** start Supplied text **

While still formulaic, season two is much better than the brief leap-of-the-week season one. Scott Bakula and Dean Stockwell are a lot more comfortable with their roles, and many of the leaps are more interesting and complicated. There are also some intriguing additions to what we know about our main characters and some progress with the arc story — particularly in the premiere and the finale.

What works

Sam is enjoying leaping around and helping people. He doesn't seem to mind that he left his own life behind, although the continuing partial amnesia could be responsible for that.

Another issue they begin to address in season two is what became of Sam's physical body. In season one, the saga sell says that Sam "stepped into the quantum accelerator and vanished." In season two, we're told that Sam's physical body is in a "waiting room" back at the project, and that when he leaps, Al questions whoever just leaped into Sam's body so that he can locate where and when Sam went.

The best episodes of season two are the premiere and the finale.

2.1 Honeymoon Express (April 27, 1960): I love this episode, mostly because of the cleverness of the twist ending. Al, whom we learn here is an admiral, is testifying before a hostile senate subcommittee responsible for further funding of the Quantum Leap Project, while Sam leaps into a cop who is on his honeymoon. Sam's bride, Diane, is a law student who is preparing for her bar exam.

** end Supplied text **
** start Provided material **

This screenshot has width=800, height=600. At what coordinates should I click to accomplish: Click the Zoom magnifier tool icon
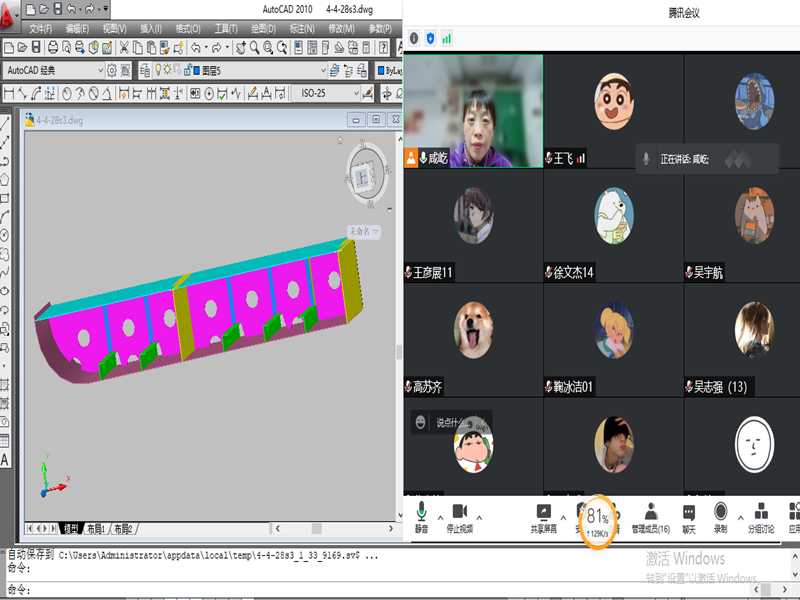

** end Provided material **

• Given task 1:
According to the Quantum Leap season two review, where is Sam's physical body while he leaps?
• Given task 2:
Translate this sentence from the Quantum Leap season two review into Spanish: "The best episodes of season two are the premiere and the finale."
• Given task 3:
Carry on writing the Quantum Leap season two review from the point where it stops.
You won't need the lines to do any of this.

• Answer 1:
It is in a "waiting room" back at the project.

• Answer 2:
Los mejores episodios de la segunda temporada son el estreno y el final.

• Answer 3:
Although it was mentioned in the season one pilot that God might be responsible for what is happening to Sam, here it is confirmed. Because Sam virtuously avoids hitting the sheets with Diane even though he is attracted to her, he keeps trying to help her study for the bar instead. At the very moment when Sam is ready to give in and make love with Diane, she has a breakthrough, finally grasping a key legal concept that would have made her fail the exam, and Sam leaps out. At that moment, the grumpy male head of the senate subcommittee turns into Diane, thirty years older, and she tells Al that the Quantum Leap funding has been approved. Only Al is aware that anything has changed.

Two of my other favorite shows had finales that centered on the existence of God, which didn't make me happy because it felt like a cop out. Not Quantum Leap though, because honestly, the only possible explanation for what is happening to Sam is divine intervention.

The only problem I have with this episode is the multitude of smoochfests. I do like that Sam and Al discuss the moral implications of Sam having sex with Diane, even though she wouldn't have known because she believed Sam was her husband. I also like the implied feminist message that Diane is no one's possession, and that she was destined for great things.

2.22 M.I.A. (April 1, 1969): Sam leaps into a San Diego cop. Al tells Sam that the purpose of the leap is to convince a Navy nurse named Beth Calavicci to not give up on her M.I.A. husband, who has been imprisoned in Vietnam for two years. But as it turns out, Sam is there to save the life of another cop, his partner, Roger Skaggs (Jason Beghe).

This episode features an exceptional and moving performance by Dean Stockwell, who ripped my heart out in the last ten minutes. Al is clearly signaling confusion and distress throughout the episode; he describes to Sam the torturous confinement that Beth's husband is experiencing without revealing that it is himself who is enduring it. When Sam guesses correctly that Skaggs is the reason for the leap, not Beth, Al confesses that Beth is his first wife and the love of his life, and when she had him declared him dead and remarried, Al never recovered, and his other marriages never worked.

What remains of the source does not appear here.